• Goal 1: List each line of the records below that contains the word "command".

• Excerpt to read:
## Start
Running PROC TRANSPOSE inside the Database

Overview

The TRANSPOSE procedure works within a third-party database through the SAS In-Database Code Accelerator. This in-database processing allows PROC TRANSPOSE to achieve high performance through the distributed computation provided by a massively parallel processing (MPP) database.
The TRANSPOSE procedure performs a dynamic transformation of the data in which the characteristics of the output table, specifically the number and names of the variables as well as their types, are determined from the variable values as well as the characteristics of the input table. This dynamic behavior is achieved by a two-pass process. During the first pass, rows of the input table are examined to determine the characteristics of the output table. During the second pass, the work of transposing the data is performed. Parallel operation within the MPP database speeds up both the first and second pass. In the first pass, rows are examined in parallel and in place, according to the manner in which they are already partitioned across the nodes of a cluster. In the second pass, rows are repartitioned to form BY groups that are then processed independently and in parallel.
Both the first and second passes of the in-database processing are performed by executing a DS2 program within the SAS Embedded Process, which resides within the nodes of the cluster. The database provides the SAS Embedded Process with the ability to read data from tables and write data to tables. The SAS Embedded Process provides an execution context for the DS2 program. Because the two passes of work are expressed in the DS2 language, columns of the tables are cast to variables that have DS2 data types. Data type support within DS2 is more extensive than that provided by the traditional SAS system. Therefore, the ability of the TRANSPOSE procedure to preserve data types and values of input data with the transposed output data is enhanced when the TRANSPOSE procedure is executed inside the database.
## End
• Rows:
## Start
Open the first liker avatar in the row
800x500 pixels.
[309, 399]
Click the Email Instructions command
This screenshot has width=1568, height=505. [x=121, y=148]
## End
• Goal 2: Please copy the whole text on running PROC TRANSPOSE inside the database, above, without any changes.

• Task response 1:
Click the Email Instructions command

• Task response 2:
Running PROC TRANSPOSE inside the Database

Overview

The TRANSPOSE procedure works within a third-party database through the SAS In-Database Code Accelerator. This in-database processing allows PROC TRANSPOSE to achieve high performance through the distributed computation provided by a massively parallel processing (MPP) database.
The TRANSPOSE procedure performs a dynamic transformation of the data in which the characteristics of the output table, specifically the number and names of the variables as well as their types, are determined from the variable values as well as the characteristics of the input table. This dynamic behavior is achieved by a two-pass process. During the first pass, rows of the input table are examined to determine the characteristics of the output table. During the second pass, the work of transposing the data is performed. Parallel operation within the MPP database speeds up both the first and second pass. In the first pass, rows are examined in parallel and in place, according to the manner in which they are already partitioned across the nodes of a cluster. In the second pass, rows are repartitioned to form BY groups that are then processed independently and in parallel.
Both the first and second passes of the in-database processing are performed by executing a DS2 program within the SAS Embedded Process, which resides within the nodes of the cluster. The database provides the SAS Embedded Process with the ability to read data from tables and write data to tables. The SAS Embedded Process provides an execution context for the DS2 program. Because the two passes of work are expressed in the DS2 language, columns of the tables are cast to variables that have DS2 data types. Data type support within DS2 is more extensive than that provided by the traditional SAS system. Therefore, the ability of the TRANSPOSE procedure to preserve data types and values of input data with the transposed output data is enhanced when the TRANSPOSE procedure is executed inside the database.